Well for your information this is not the thread:
"OMG the 400mm2 970 is the best thing since sliced bread its 20% faster than the year old 290 of similar size - just remember to have two 6 pins and a 550w powersupply"
We actually have 3 more or less similar threads to that - and fine for me, thats tech enthusiasm. Thats appriciation.
This is the thread:
[OMG ...insert yourself]
"What will be AMD´S next move?"
This is something entirely different. And its not "appriciation".
Yep, seems this thread was a not-so-camouflaged attempt at claiming AMD, for a billionth time in their history, is doomed. Except not only they are not doomed, they are actually in a better possition than 7970 vs 680 2 years ago.
7970 vs 680
20% larger die (50% larger bus bandwith)
10-15% perf advantage for the 680
10% higher price for the 7970 (12.5% higher price for the 7950vs 670)
50% more VRAM for the 7970
15-20% delta perf watt in gaming (0% perf/watt difference in GPGPU)
new uarch for both companies (3 months difference between each product)
290x vs 980
10% larger die (100% larger bus bandwith)
15-20% perf advantage for the 980
0% pricing difference (21.21% higher price for the 290 vs 970)
Same ammounts of VRAM for both cards
30-40% perf/watt in gaming (0% perf/watt difference in GPGPU)
NVs new uarch vs amd's n-1 uarch (1 year difference between each product)
This shows that from a cost standpoint, AMD is better suited this time to lower 290/x prices than they were on 7970 launch (less die size difference even sporting a bigger bus bandwith difference, same ammounts of VRAM for both companies now vs 50% more VRAM for the 7970 vs 680, etc).
From the gaming efficiency standpoint there isnt much to be done as now AMD is competing to a quite newer product compared to tahiti launch, which can be said it was pretty even in this regard.

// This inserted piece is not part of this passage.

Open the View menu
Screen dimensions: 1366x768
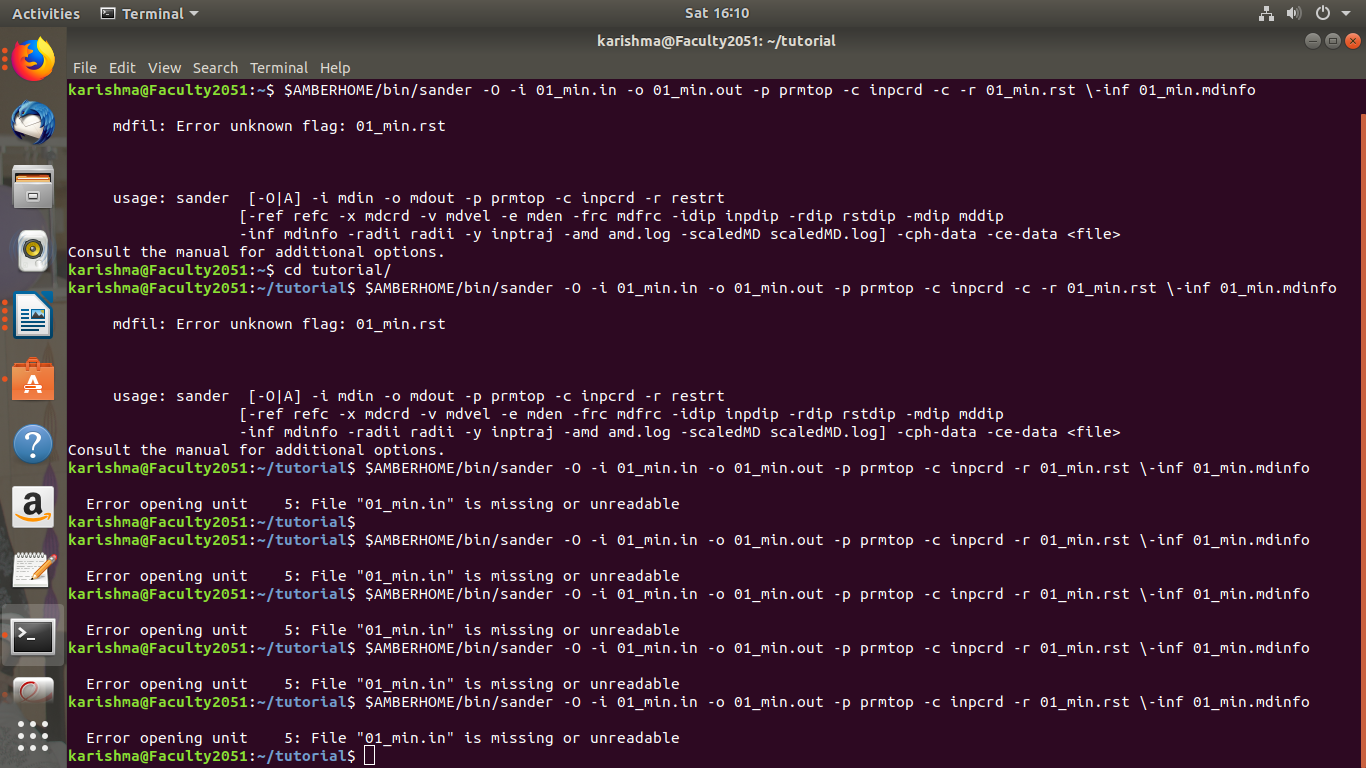tap(164, 68)
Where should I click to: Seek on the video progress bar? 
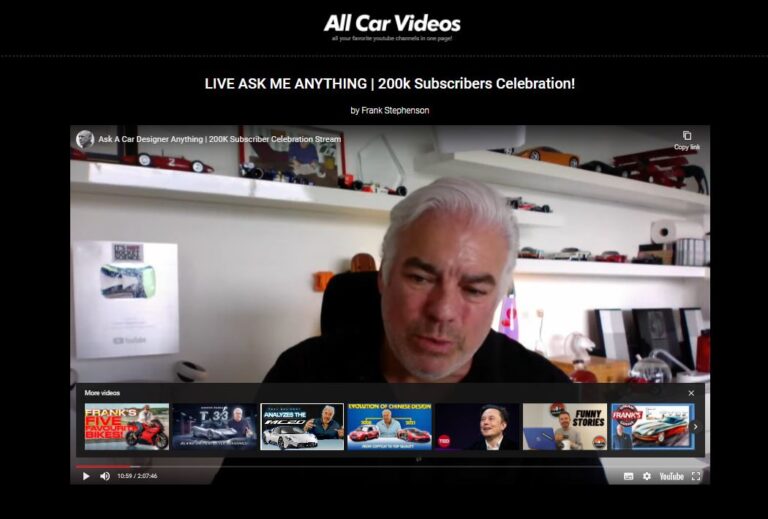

That said, I have seen Tom's power analysis on Hawaii and their power consumption spikes (240-50 average with spikes to 420) have a lesser average to spike ratio than what has been seen on GM204 (170 avg and 290 spikes), and both will require you to have a pretty well built power supply to endure that kind of spiking delta. It is obviously easier to build a SLI of GM204 than it is for Hawaii, no doubt about it.
The answer in the end is pretty simple: AMD is not going anywhere, the hysteria indeed is disproportionate (and is coming from the usual suspects as always), but what is important is that this competition is good for us as costumers as this launch will obviously lead AMD to adjust their Hawaii pricing (which is easier for them this time compared to the Tahiti vs GK104 situation a long while ago, because of the points shown above). They will still be behind in perf watt, something expected from a newer uarch vs a 1yr old one. But hey, if GCN 1.2 changes regarding tesselation and bus bandwith efficiency are any indicator, it shows that they are trying to catch up in every indicator they were actually behind, while still focusing in the thing that will actually make them make more money, which is GPGPU and the professional market.
EDIT: Something I forgot: Bus bandwith is a bigger die area cost incurred by whoever implements it. However, it allows you to use lower binned VRAM modules, which also impact in the price. In their whole SKU range since Kepler, NV was forced to use 1500mhz rated modules, while AMD could use 1250mhz rated ones because of the 50% bigger bus width. Now with Maxwell, they are forced to use 1750mhz rated vram.